I'm 26. I have no funding, no team, no safety net. What I have is an 8-gram device, a clear vision, and the hard-won ability to build anything I can imagine.
That's enough.
Epilogue — 2026: No Plans, Just Stepping Stones
Pinclaw launched 3 days ago. Zero press coverage. No viral moment. No TechCrunch headline. Just a quiet listing on the App Store and a GitHub repository that anyone can fork.
I don't know if it'll work. I don't know if 2026 will be the year Pinclaw finds its audience, or the year I learn another hard lesson about hardware manufacturing, market timing, or the gap between vision and reality.
What I do know is this: in January 2025, I couldn't build a website. In December, I shipped hardware, software, podcasts, open-source tools, and 18 blog posts that I'm genuinely proud of. AI didn't just help me build faster — it transformed what I believed was possible for one person to accomplish.

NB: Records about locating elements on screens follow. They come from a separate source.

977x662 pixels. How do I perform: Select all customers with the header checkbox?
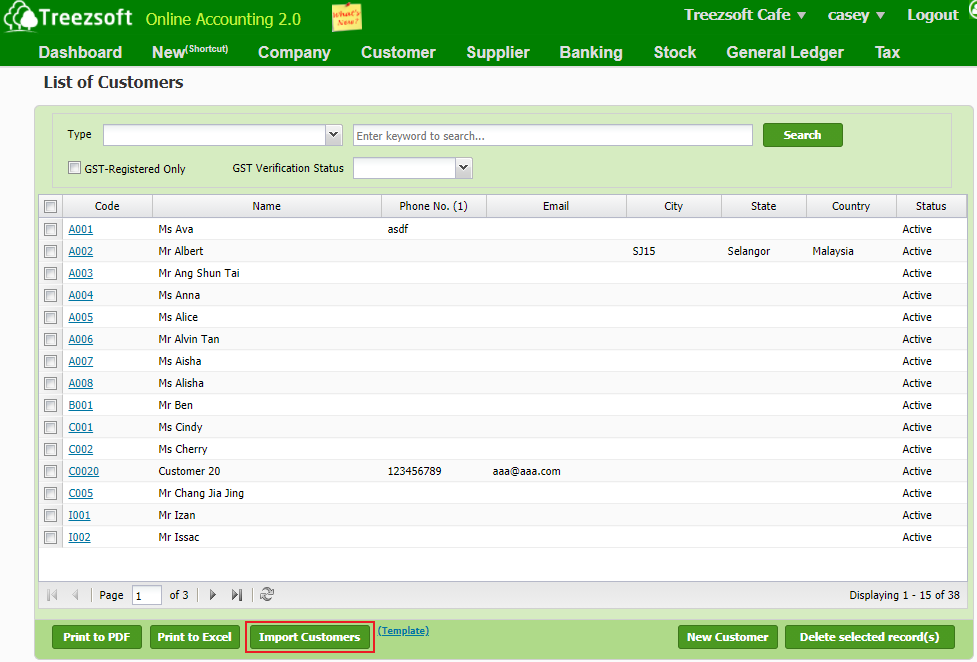click(50, 205)
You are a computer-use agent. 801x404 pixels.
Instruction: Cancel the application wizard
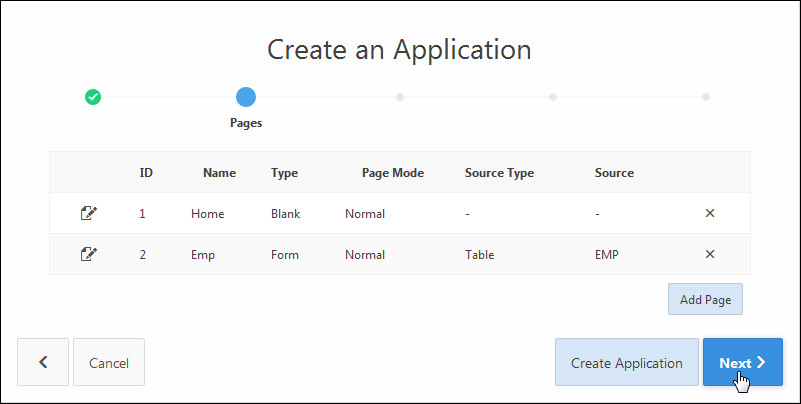coord(109,362)
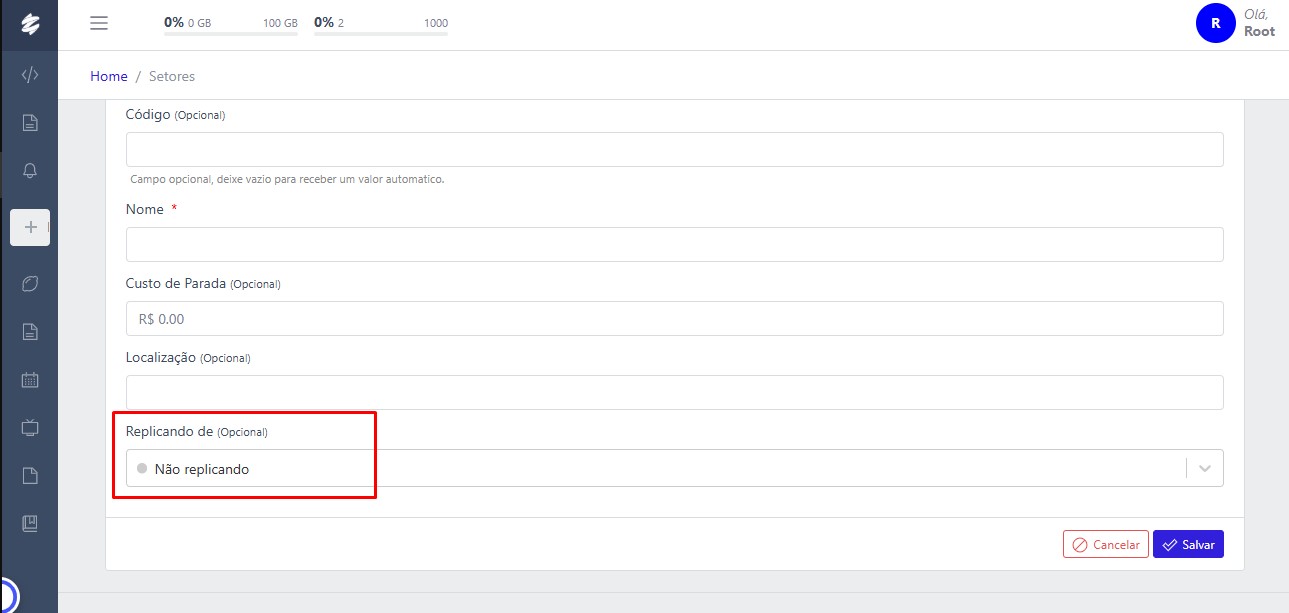Click the plus icon in sidebar
This screenshot has height=613, width=1289.
[30, 227]
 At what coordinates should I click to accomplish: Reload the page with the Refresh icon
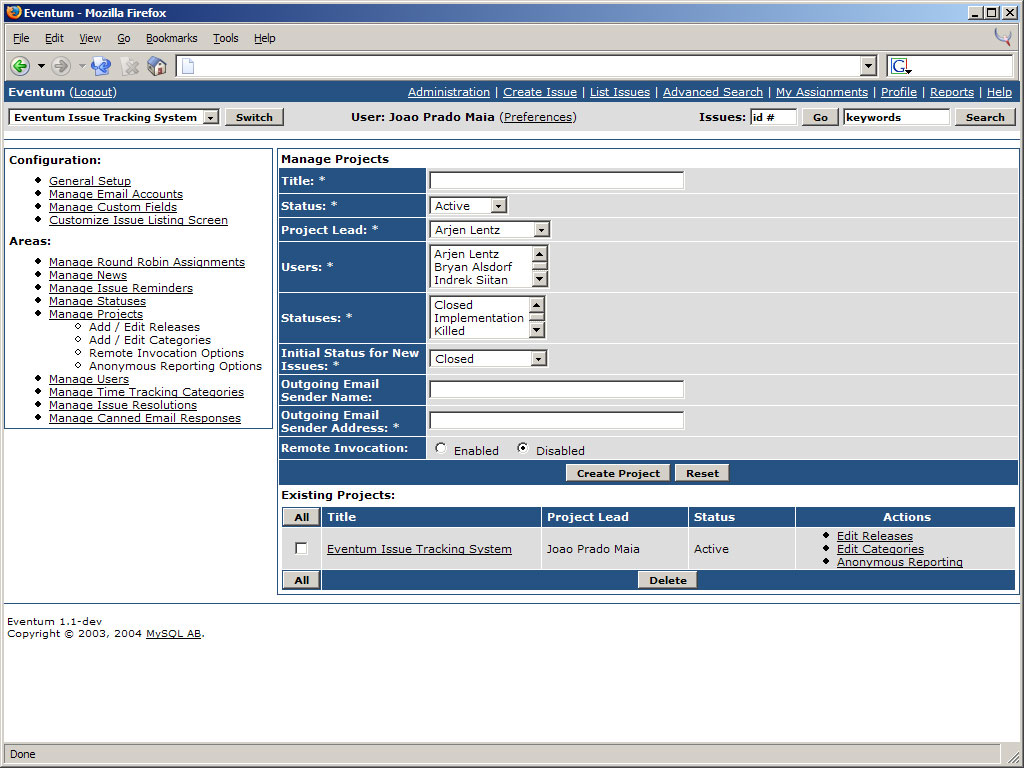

Kenneth Stanley would say: don't set goals for 2026. Set a direction. Follow the interesting stepping stones. Trust that the cat purr algorithm might lead to the next big thing, because it already did once.
So here's my non-plan for 2026:
Keep building. Keep subtracting. Keep exploring.
And maybe, finally, record those 50 Douyin videos.
越挫越勇 — Fail forward, always.
I can't hold back the earth-shattering ideas in my head, so I choose to keep making mistakes and bring them to life, one by one.